Cardiovascular Risk

What Good Is Identifying the Lowest of the Low?

JoAnne M. Foody, MD

Disclosures

Journal Watch 

In This Article

Abstract and Introduction

Abstract

Coronary artery calcium may be better than hsCRP for stratifying cardiac risk, but the benefits of using either marker to guide statin treatment in low-risk patients remain unproven.

Introduction

In the placebo-controlled JUPITER trial, rosuvastatin significantly lowered the incidence of cardiovascular events in healthy men (aged ≥50) and women (aged ≥60) with normal LDL levels (<130 mg/dL) and elevated high-sensitivity C-reactive protein (hsCRP) levels (≥2 mg/L; JW Cardiol Nov 10 2008). To evaluate whether "JUPITER-eligible" patients could be further risk-stratified to avoid potentially unnecessary treatment, investigators analyzed data from >2000 participants in the MESA study who underwent computed tomography for baseline coronary artery calcium (CAC) scores.

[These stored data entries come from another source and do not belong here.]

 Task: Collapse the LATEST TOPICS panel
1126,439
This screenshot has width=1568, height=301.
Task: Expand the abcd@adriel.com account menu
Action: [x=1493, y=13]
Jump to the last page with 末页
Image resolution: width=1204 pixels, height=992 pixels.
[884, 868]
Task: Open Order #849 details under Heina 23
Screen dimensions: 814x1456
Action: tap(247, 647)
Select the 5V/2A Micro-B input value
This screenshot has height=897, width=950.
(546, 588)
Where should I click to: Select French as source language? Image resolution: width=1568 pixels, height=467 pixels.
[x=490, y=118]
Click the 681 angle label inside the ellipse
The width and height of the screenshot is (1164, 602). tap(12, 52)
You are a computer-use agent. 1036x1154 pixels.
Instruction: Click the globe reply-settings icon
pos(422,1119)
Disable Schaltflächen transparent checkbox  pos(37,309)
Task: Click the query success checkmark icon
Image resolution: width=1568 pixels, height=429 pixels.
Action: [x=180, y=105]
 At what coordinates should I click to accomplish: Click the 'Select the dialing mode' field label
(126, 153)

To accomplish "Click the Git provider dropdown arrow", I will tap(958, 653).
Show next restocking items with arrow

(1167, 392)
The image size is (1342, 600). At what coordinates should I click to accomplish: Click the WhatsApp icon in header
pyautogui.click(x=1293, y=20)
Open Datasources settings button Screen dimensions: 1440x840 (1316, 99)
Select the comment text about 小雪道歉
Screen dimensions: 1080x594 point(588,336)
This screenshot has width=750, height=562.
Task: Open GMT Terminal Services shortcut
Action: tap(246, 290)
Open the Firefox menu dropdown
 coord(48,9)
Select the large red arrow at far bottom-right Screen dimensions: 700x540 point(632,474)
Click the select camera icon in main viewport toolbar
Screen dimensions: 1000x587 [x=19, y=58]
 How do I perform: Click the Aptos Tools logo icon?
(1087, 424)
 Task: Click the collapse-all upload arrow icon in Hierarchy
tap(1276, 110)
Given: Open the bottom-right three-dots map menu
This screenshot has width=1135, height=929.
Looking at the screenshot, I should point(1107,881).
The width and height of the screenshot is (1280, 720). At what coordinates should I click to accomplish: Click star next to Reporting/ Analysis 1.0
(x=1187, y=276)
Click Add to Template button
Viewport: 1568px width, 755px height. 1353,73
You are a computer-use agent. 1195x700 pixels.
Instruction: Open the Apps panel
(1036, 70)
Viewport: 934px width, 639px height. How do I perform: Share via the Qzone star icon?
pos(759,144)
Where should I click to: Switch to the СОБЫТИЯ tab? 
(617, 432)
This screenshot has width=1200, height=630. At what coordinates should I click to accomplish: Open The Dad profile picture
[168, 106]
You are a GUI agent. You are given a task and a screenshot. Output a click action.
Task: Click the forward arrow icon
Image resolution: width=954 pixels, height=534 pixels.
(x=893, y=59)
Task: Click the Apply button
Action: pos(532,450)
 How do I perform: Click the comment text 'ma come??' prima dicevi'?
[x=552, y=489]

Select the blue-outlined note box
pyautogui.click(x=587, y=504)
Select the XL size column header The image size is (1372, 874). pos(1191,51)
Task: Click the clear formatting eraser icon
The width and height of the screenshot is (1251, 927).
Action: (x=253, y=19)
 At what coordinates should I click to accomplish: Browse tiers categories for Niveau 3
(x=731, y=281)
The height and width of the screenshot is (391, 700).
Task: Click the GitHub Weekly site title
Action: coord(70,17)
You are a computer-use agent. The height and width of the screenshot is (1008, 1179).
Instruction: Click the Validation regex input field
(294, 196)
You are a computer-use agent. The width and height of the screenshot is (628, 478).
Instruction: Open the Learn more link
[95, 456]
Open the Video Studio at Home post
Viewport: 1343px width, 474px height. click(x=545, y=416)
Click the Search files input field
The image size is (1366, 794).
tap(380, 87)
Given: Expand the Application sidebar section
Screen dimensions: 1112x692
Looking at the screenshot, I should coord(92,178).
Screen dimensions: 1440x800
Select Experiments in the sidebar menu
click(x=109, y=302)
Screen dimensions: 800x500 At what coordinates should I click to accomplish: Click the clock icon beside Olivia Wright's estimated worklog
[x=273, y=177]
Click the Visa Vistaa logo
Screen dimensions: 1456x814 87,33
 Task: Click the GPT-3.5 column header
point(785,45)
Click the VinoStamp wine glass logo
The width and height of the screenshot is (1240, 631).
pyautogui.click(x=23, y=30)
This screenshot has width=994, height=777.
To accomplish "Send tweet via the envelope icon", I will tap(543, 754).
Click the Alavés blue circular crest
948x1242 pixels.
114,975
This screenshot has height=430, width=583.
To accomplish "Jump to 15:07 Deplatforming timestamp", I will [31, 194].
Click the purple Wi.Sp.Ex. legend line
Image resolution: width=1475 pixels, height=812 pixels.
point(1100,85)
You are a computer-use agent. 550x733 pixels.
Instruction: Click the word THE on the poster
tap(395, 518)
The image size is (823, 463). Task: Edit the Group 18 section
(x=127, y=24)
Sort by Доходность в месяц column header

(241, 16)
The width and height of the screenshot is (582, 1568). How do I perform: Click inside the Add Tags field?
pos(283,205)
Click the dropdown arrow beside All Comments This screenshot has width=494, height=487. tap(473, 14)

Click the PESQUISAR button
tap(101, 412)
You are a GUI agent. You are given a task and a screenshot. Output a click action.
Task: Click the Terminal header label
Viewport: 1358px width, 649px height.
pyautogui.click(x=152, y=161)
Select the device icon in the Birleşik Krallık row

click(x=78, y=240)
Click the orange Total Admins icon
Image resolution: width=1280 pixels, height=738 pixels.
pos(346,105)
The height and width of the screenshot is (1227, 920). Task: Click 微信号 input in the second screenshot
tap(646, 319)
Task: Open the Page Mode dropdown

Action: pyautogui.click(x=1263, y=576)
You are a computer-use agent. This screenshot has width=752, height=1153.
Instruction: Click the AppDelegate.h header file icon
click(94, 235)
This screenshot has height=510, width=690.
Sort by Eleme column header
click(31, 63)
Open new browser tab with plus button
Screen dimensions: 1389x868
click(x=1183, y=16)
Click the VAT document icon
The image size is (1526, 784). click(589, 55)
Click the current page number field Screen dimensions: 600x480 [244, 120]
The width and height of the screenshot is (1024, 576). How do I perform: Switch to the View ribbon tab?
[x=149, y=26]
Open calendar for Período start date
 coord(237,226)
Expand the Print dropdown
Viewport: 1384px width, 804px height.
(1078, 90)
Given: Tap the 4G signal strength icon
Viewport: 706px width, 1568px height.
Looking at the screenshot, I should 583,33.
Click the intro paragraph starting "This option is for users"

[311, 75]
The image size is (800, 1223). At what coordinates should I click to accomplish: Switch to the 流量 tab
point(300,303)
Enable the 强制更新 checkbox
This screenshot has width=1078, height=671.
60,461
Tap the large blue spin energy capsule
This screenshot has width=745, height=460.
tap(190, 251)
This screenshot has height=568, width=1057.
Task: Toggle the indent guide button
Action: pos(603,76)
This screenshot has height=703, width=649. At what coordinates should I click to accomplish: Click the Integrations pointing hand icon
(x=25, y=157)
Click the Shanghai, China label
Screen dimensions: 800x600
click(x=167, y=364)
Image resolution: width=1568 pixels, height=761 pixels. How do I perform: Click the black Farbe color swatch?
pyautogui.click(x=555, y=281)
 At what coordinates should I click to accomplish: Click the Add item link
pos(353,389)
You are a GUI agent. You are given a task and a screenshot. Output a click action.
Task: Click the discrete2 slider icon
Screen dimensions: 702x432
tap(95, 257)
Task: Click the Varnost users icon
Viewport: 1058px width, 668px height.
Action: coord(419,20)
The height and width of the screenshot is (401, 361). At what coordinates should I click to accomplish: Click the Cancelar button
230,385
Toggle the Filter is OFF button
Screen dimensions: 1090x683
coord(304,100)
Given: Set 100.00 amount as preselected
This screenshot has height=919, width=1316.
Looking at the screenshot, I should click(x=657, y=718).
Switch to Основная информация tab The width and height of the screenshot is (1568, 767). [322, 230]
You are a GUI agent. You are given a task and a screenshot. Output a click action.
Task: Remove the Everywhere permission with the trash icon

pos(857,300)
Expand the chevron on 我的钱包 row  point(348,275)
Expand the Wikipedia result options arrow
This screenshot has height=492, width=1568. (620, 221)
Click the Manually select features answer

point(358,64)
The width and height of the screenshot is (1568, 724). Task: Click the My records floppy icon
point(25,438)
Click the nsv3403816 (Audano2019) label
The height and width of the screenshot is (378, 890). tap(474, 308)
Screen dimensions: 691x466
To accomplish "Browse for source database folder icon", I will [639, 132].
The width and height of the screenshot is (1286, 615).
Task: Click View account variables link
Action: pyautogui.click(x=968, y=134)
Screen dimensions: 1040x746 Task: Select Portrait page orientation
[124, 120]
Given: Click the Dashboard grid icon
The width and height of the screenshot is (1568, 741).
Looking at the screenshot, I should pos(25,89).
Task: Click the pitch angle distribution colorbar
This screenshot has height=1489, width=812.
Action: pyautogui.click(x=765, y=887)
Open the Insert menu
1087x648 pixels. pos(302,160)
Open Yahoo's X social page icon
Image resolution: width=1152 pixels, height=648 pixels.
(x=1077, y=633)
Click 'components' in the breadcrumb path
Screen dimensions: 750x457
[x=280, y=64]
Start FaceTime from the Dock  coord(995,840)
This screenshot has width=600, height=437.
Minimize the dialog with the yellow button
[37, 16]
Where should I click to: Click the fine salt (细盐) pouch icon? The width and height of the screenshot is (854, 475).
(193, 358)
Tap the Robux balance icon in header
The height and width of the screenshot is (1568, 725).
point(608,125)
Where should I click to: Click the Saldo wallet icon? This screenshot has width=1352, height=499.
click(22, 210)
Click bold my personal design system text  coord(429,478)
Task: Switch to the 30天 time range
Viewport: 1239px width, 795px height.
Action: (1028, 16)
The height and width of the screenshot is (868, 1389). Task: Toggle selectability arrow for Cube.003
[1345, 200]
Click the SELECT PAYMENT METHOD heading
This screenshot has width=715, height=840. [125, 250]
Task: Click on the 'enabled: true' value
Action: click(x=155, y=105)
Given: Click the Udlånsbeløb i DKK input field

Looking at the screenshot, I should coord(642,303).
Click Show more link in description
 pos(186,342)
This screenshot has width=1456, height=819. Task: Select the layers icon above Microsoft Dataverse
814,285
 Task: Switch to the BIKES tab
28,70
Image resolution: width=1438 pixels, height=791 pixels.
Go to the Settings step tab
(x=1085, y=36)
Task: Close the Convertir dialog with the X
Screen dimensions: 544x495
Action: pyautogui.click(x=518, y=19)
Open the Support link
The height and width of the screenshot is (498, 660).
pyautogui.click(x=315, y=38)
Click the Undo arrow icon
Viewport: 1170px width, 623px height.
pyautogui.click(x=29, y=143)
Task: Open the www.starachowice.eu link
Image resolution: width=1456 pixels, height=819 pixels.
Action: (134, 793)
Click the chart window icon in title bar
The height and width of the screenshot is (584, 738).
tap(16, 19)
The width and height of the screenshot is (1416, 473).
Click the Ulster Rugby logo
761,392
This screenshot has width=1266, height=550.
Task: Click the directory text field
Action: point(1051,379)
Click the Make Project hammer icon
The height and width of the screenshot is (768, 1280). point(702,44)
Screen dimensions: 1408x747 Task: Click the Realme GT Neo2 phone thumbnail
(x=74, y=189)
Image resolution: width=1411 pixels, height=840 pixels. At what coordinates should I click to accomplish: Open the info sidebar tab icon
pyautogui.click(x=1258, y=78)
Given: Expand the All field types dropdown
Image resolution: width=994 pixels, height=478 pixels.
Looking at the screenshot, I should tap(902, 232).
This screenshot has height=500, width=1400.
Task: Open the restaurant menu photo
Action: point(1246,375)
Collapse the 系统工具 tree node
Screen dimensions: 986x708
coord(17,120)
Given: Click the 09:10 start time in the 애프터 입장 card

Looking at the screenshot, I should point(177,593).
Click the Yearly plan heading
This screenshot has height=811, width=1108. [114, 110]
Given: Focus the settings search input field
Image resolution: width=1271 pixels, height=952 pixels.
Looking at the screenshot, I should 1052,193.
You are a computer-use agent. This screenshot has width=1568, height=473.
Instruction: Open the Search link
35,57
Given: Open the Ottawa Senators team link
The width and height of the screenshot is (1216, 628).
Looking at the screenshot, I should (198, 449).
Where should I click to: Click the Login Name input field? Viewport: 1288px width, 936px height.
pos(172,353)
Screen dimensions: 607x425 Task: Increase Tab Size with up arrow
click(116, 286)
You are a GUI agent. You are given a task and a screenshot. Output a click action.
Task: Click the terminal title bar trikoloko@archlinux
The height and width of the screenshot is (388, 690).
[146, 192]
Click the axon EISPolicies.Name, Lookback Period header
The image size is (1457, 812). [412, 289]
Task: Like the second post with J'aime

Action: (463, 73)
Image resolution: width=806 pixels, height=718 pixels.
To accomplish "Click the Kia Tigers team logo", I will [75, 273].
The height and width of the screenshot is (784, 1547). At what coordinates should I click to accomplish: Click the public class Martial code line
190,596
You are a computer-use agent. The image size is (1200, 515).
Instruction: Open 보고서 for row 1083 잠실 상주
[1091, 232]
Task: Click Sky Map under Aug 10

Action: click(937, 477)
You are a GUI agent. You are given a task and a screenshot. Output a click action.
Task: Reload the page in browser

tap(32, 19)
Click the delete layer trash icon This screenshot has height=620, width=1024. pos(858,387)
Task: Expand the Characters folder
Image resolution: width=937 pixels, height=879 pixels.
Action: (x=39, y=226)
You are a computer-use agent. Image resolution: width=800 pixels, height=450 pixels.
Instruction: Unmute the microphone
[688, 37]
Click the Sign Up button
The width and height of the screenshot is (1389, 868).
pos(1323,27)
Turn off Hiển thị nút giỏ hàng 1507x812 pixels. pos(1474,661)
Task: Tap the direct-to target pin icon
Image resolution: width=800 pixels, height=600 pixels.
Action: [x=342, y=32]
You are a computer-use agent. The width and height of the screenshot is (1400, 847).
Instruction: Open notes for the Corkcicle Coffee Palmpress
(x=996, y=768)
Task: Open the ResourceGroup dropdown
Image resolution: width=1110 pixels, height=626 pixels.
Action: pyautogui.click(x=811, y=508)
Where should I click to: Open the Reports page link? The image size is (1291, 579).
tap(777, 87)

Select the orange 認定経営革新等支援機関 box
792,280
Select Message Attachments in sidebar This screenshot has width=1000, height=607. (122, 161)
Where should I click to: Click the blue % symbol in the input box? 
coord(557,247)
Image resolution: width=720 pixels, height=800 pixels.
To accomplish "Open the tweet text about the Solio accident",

A total of 950 MESA participants met JUPITER-eligibility criteria. During a median follow-up of 5.8 years, the 25% of patients with baseline CAC scores >100 accounted for nearly 75% of all coronary events and about 60% of all cardiovascular events. Almost 50% of JUPITER-eligible patients had CAC scores of 0. This group had an extremely low event rate; applying the hazard ratios from JUPITER, the number needed to treat (NNT) with rosuvastatin to prevent one coronary event was 549. In contrast, NNTs were 94 for CAC scores of 1–100 and 24 for CAC scores >100. Similarly, NNTs for any cardiovascular event were 124, 54, and 19 for CAC scores of 0, 1–100, and >100, respectively. In the entire cohort (including patients who were not JUPITER-eligible), any detectable CAC was associated with significantly increased risks for coronary and cardiovascular events; no such association was found with hsCRP levels.